• **WORK INSTRUCTION**
The output must start at the line containing "The width and height of the screenshot is (650, 1372)." in the records below and stop at the last line, matching each line exactly and leaving out every picture.

• **TASK INPUT**
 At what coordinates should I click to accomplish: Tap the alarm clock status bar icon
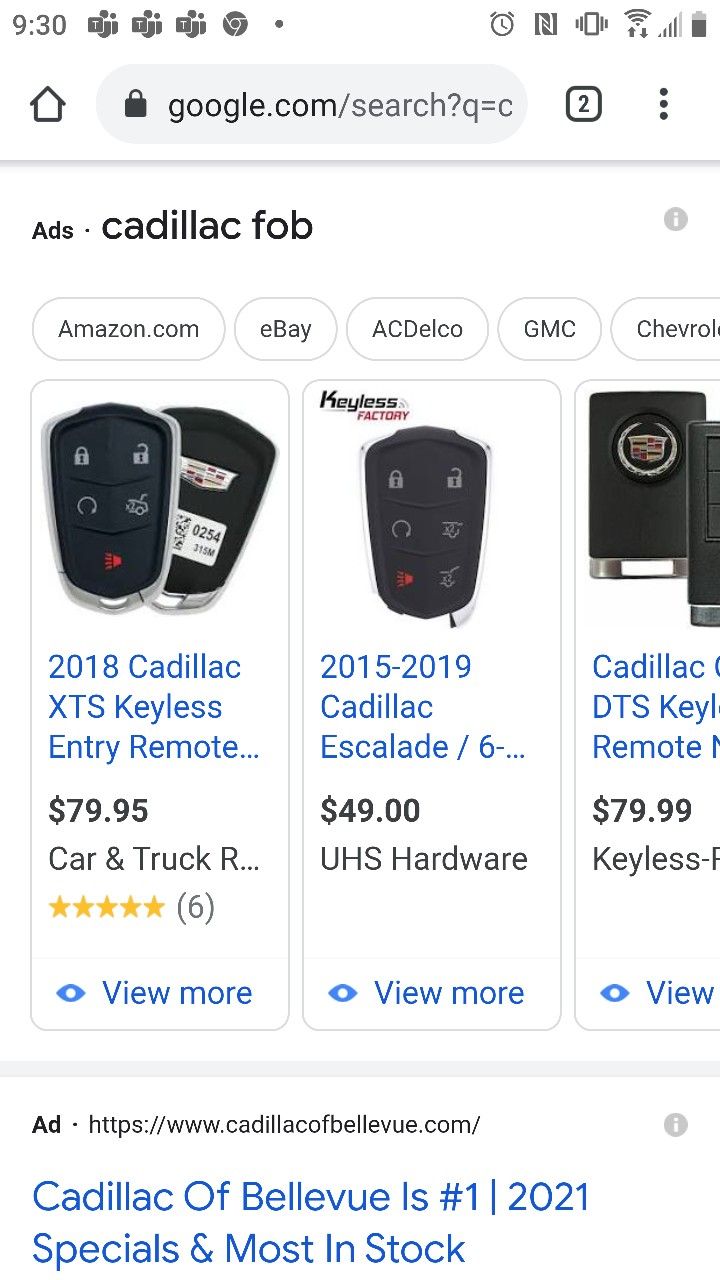click(x=502, y=24)
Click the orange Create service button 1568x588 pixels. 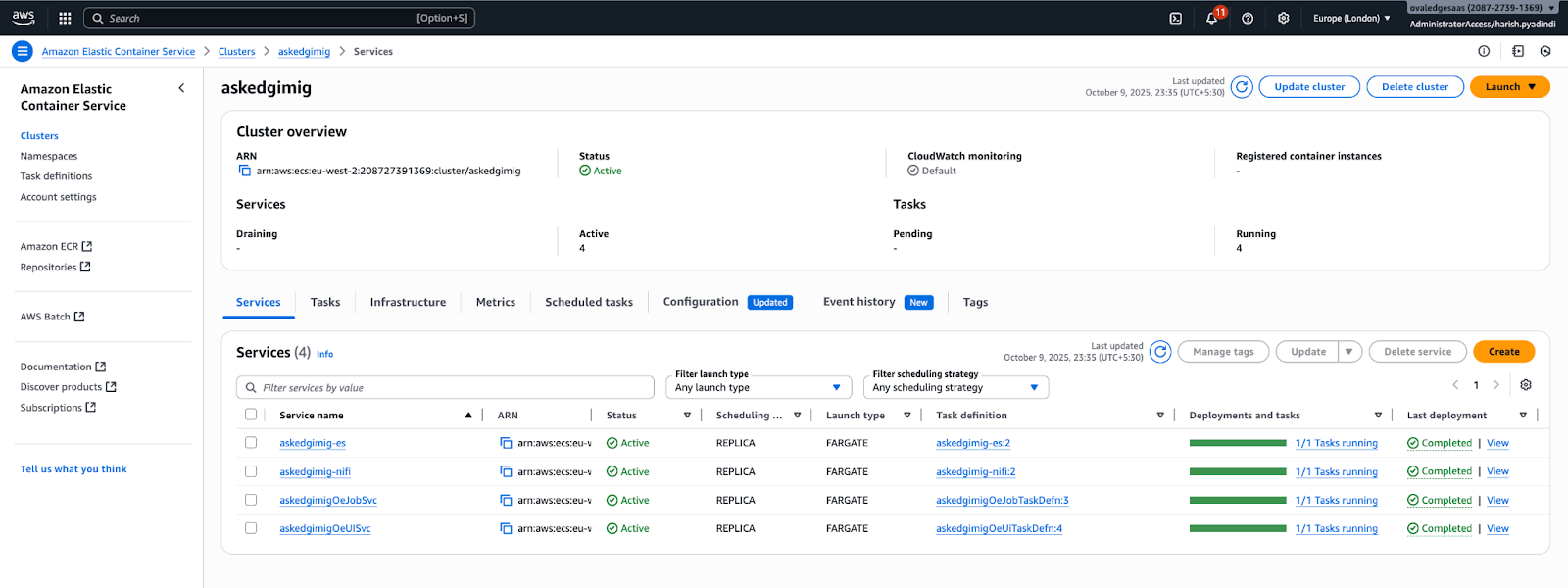tap(1503, 352)
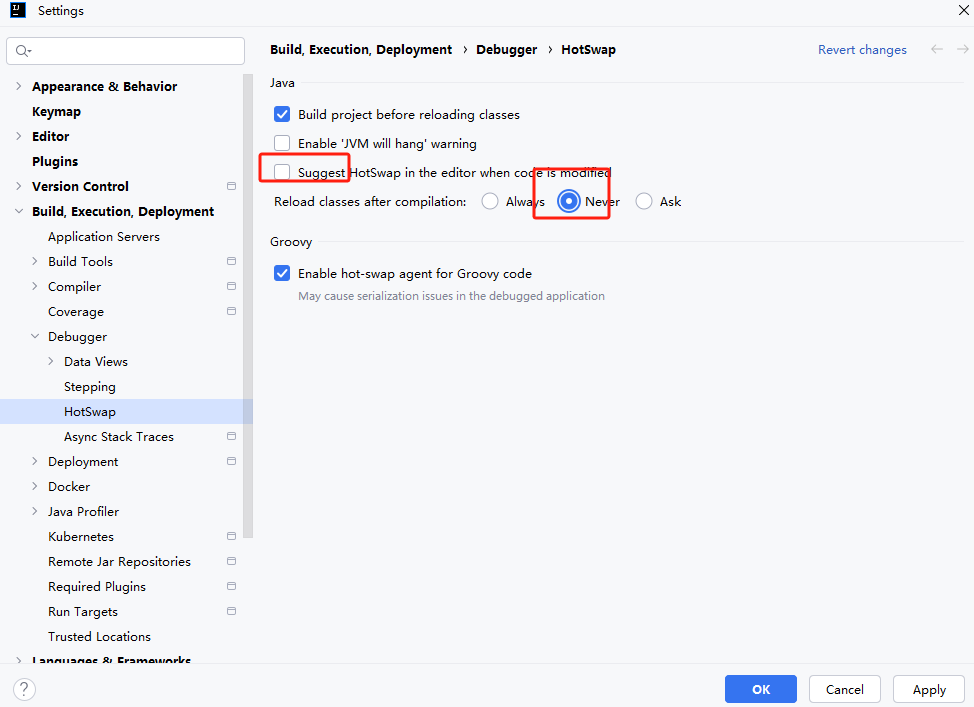The width and height of the screenshot is (974, 707).
Task: Enable the 'JVM will hang' warning checkbox
Action: [282, 144]
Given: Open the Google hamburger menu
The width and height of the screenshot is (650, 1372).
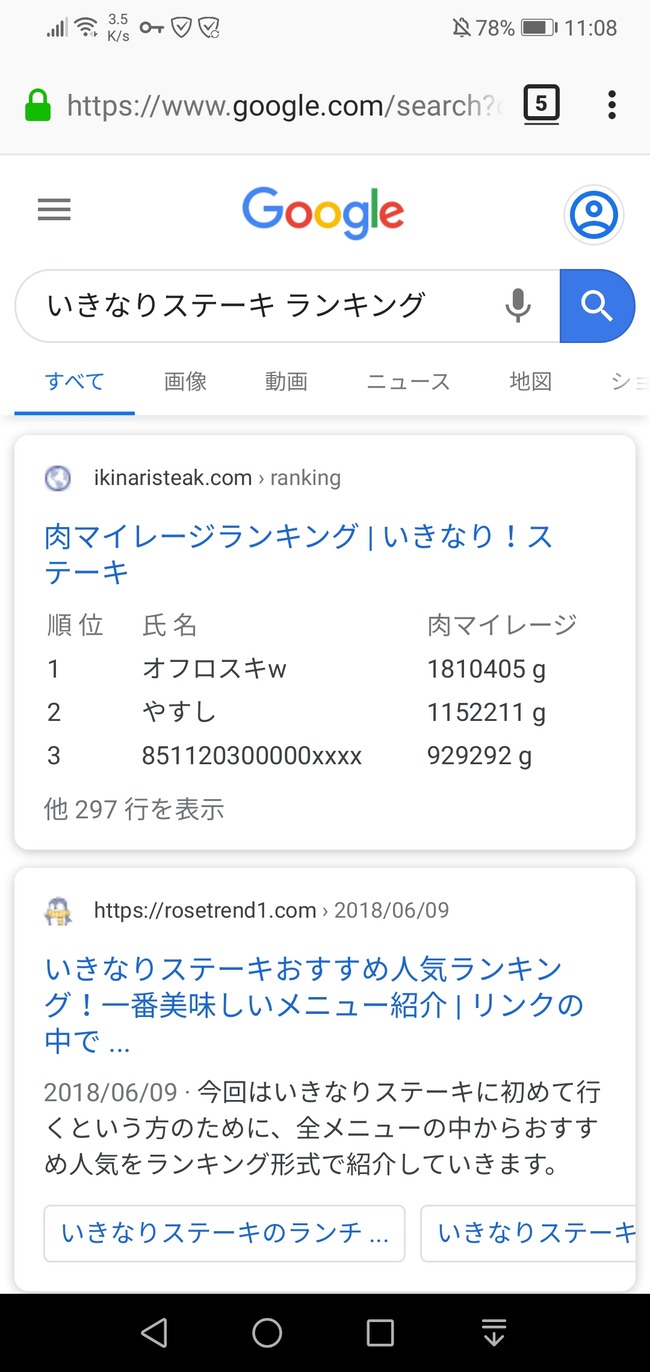Looking at the screenshot, I should (54, 209).
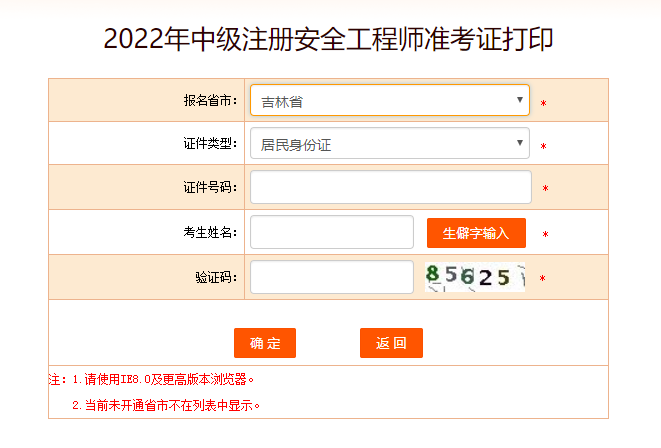Focus the 考生姓名 name text box

pos(331,232)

• **ANSWER BOX**
The width and height of the screenshot is (650, 1372).
Looking at the screenshot, I should (54, 209).
Focus the 考生姓名 name text box

pos(331,232)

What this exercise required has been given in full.